Testing for Databricks Connect for Scala

Note

This article covers Databricks Connect for Databricks Runtime 13.3 LTS and above.

This article describes how to run tests by using ScalaTest for Databricks Connect for Databricks Runtime 13.0 and above. For more information about Databricks Connect, see Databricks Connect for Scala.

This information assumes that you have already installed Databricks Connect for Scala. See Install Databricks Connect for Scala.

You can run ScalaTest on local code that does not need a connection to a cluster in a remote Databricks workspace. For example, you might use ScalaTest to test your functions that accept and return DataFrame objects in local memory.
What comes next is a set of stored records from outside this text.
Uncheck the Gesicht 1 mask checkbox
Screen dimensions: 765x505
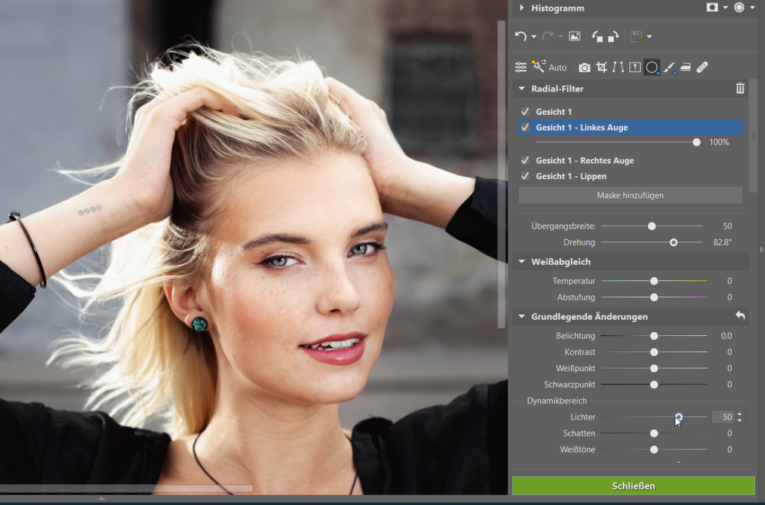pos(525,112)
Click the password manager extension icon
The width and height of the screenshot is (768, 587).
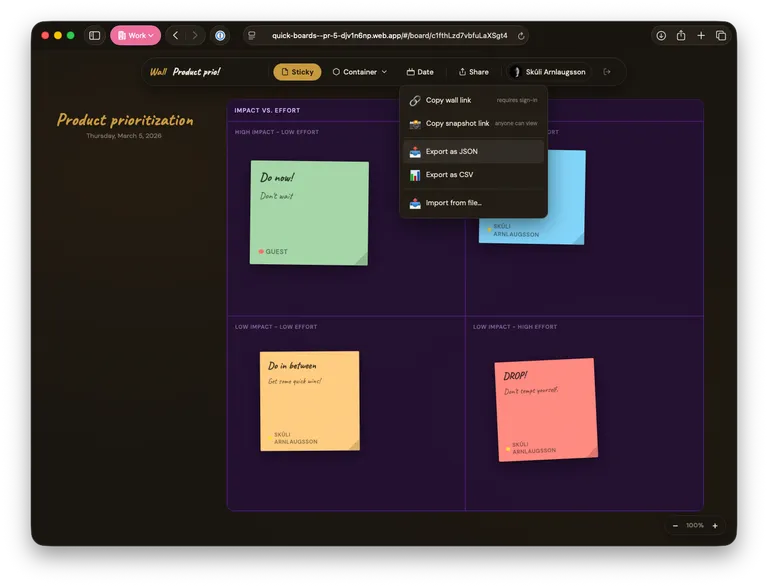coord(220,35)
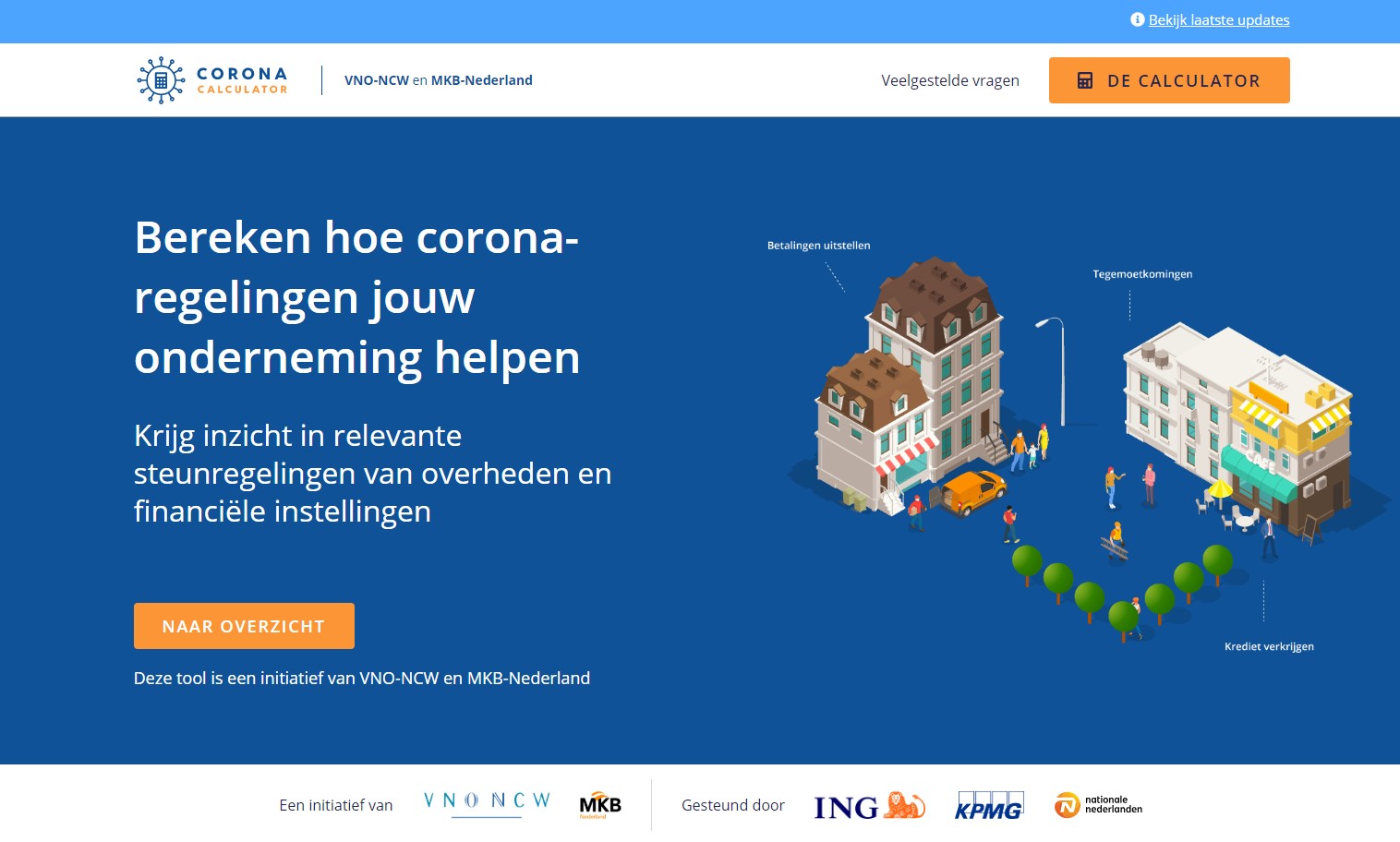Viewport: 1400px width, 842px height.
Task: Click the Corona Calculator logo icon
Action: [x=162, y=80]
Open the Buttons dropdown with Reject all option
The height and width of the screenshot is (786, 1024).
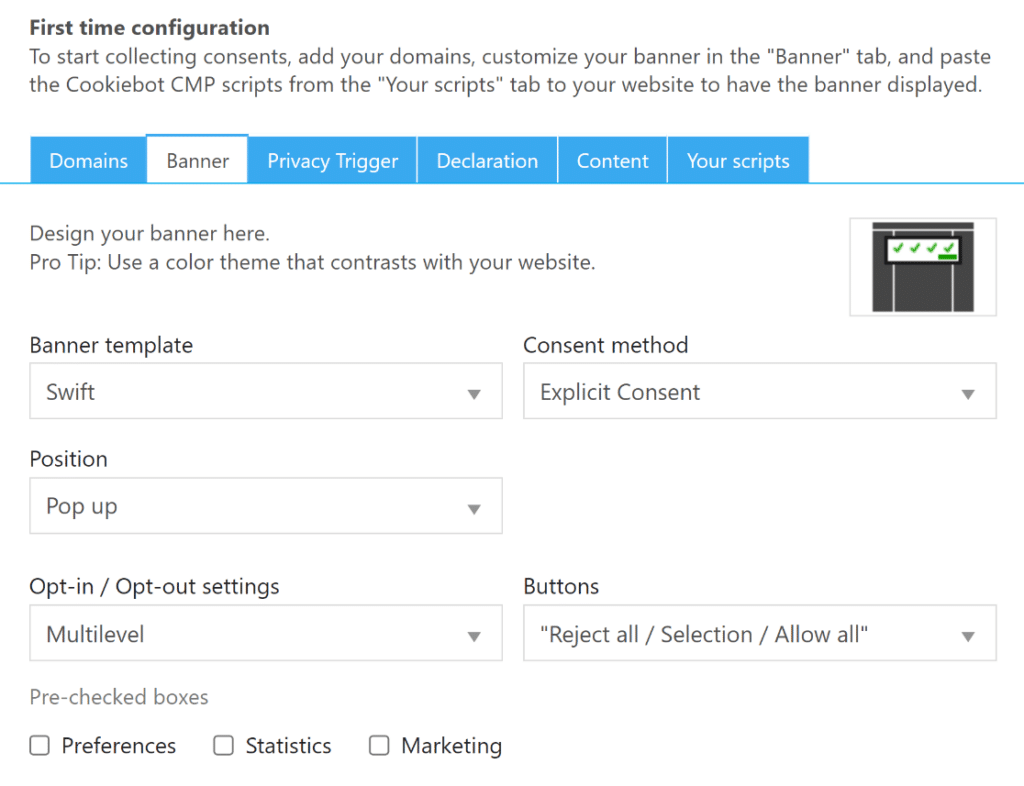coord(760,633)
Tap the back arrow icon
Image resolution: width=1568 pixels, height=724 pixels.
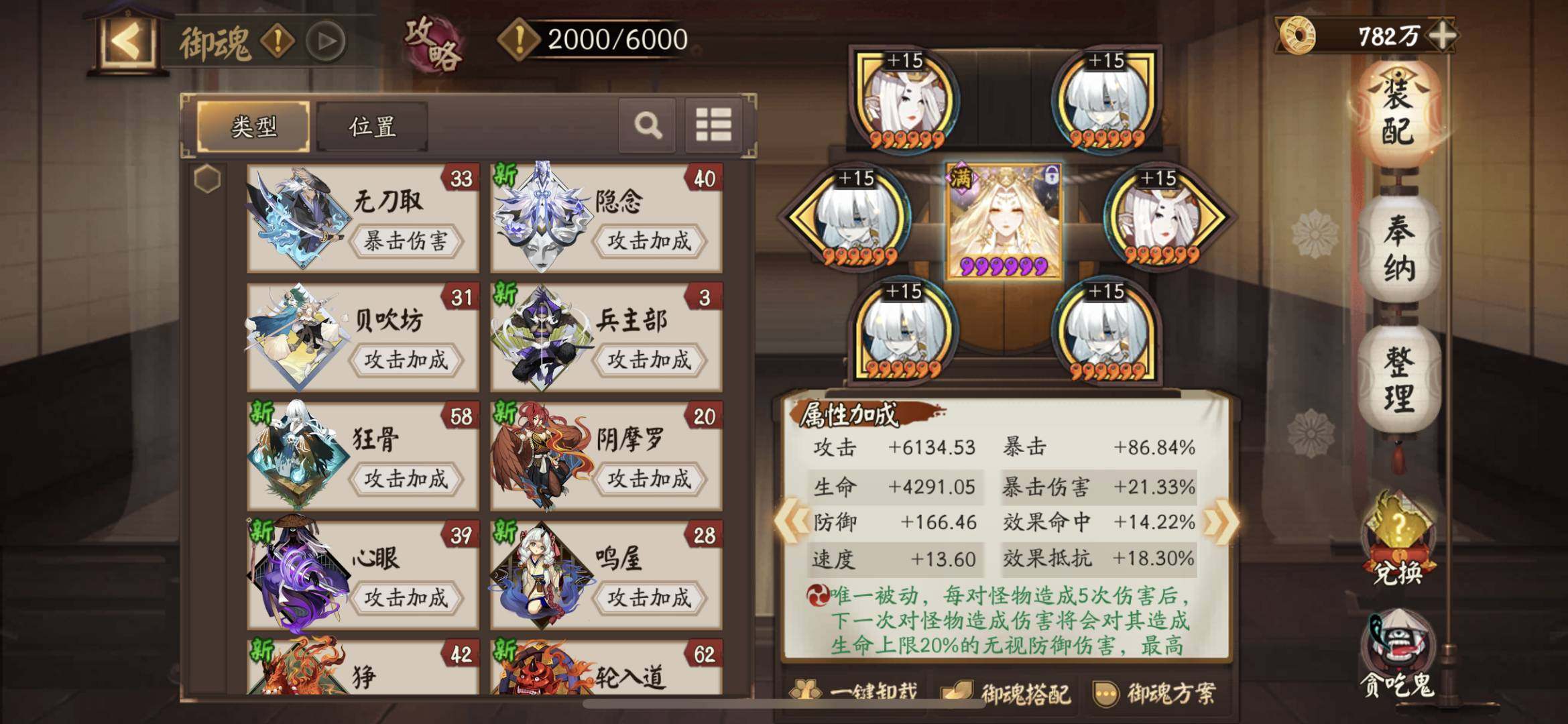(126, 43)
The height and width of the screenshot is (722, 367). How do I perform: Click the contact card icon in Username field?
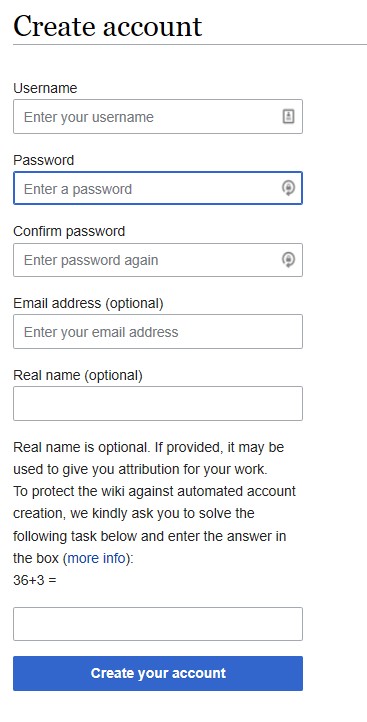pyautogui.click(x=288, y=116)
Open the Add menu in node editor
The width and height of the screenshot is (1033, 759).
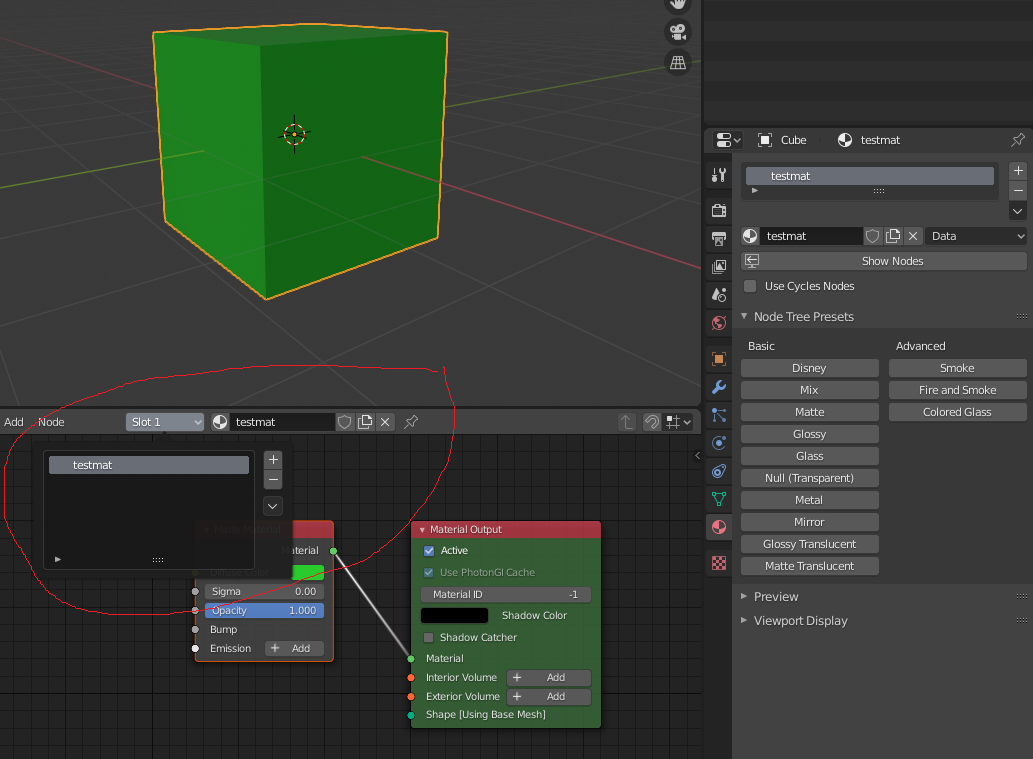tap(14, 422)
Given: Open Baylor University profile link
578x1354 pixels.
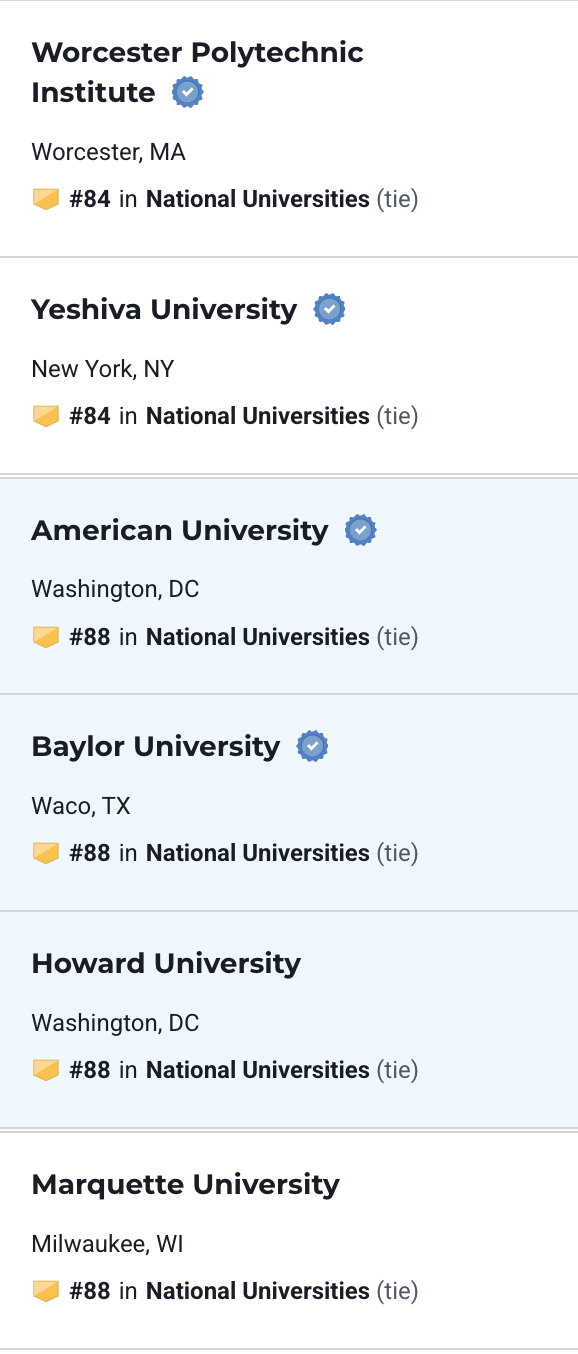Looking at the screenshot, I should (x=156, y=747).
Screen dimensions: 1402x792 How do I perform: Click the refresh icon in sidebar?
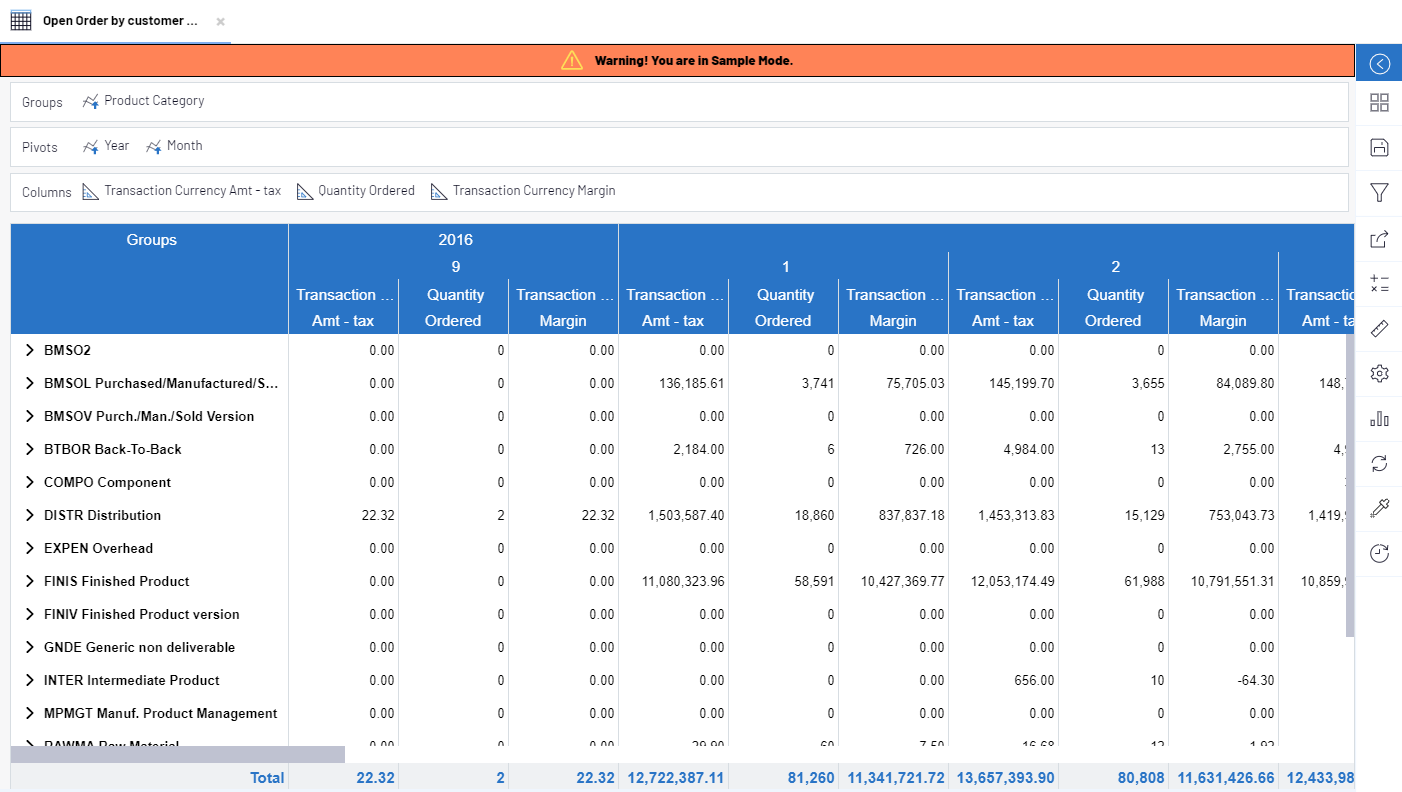[1379, 463]
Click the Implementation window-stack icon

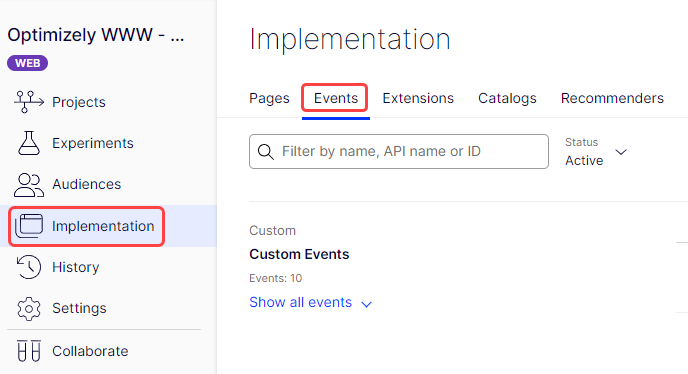(29, 226)
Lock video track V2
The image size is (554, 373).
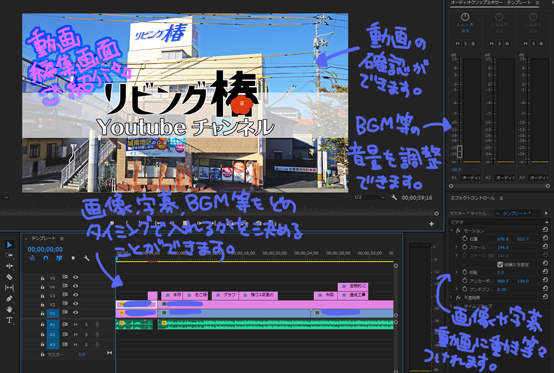point(42,304)
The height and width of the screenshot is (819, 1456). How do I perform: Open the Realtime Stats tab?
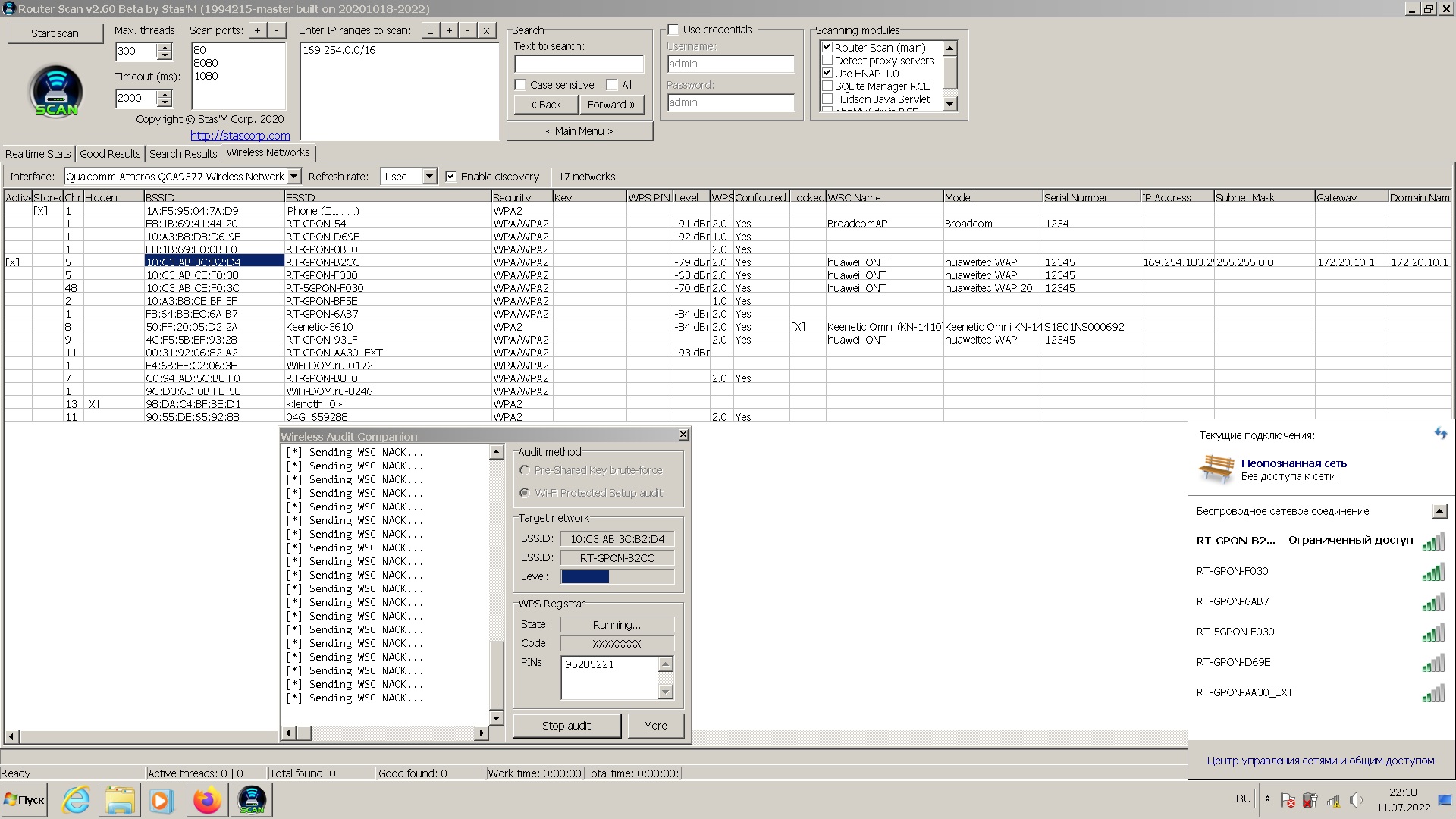pyautogui.click(x=38, y=153)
To get started with ScalaTest and run it locally, see Getting started in the ScalaTest documentation.

For example, given the following file src/main/scala/NYCTaxiFunctions.scala containing a getSpark function that returns a SparkSession instance and a getTaxis function that returns a DataFrame representing the trips table in the samples catalog’s nyctaxi schema:

NYCTaxiFunctions.scala:

package org.example.application

import com.databricks.connect.DatabricksSession
import org.apache.spark.sql.{DataFrame, SparkSession}

class NYCTaxiFunctions {
  def getSpark: SparkSession = {
    DatabricksSession.builder().getOrCreate()
  }

  def getTaxis: DataFrame = {
    val spark = getSpark
    spark.read.table("samples.nyctaxi.trips")
  }
}

And given the following file src/main/scala/Main.scala that calls these getSpark and getTaxis functions:

Main.scala:

package org.example.application

object Main {
  def main(args: Array[String]): Unit = {
    val nycTaxiFunctions = new NYCTaxiFunctions()
    val df = nycTaxiFunctions.getTaxis

    df.show(5)
  }
}

The following file src/test/scala/NYCTaxiFunctionsTest.scala tests whether the getSpark function returns a SparkSession instance and whether the getTaxis function returns a DataFrame that contains at least one row of data:

NYCTaxiFunctionsTest.scala:

package org.example.application

import org.apache.spark.sql.SparkSession
import org.scalatest.flatspec.AnyFlatSpec
import org.scalatest.matchers.should.Matchers

class SparkSessionTypeTest extends AnyFlatSpec with Matchers {
  "The session" should "be of type SparkSession" in {
    val nycTaxiFunctions = new NYCTaxiFunctions()
    val spark = nycTaxiFunctions.getSpark
    spark shouldBe a [SparkSession]
  }
}

class GetTaxisRowCountTest extends AnyFlatSpec with Matchers {
  "The DataFrame" should "have at least one row" in {
    val nycTaxiFunctions = new NYCTaxiFunctions()
    val df = nycTaxiFunctions.getTaxis
    df.count() should be > (0L)
  }
}

To run these tests, see ScalaTest quick start or your IDE’s documentation. For example, for IntelliJ IDEA, see Test Scala applications in the IntelliJ IDEA documentation.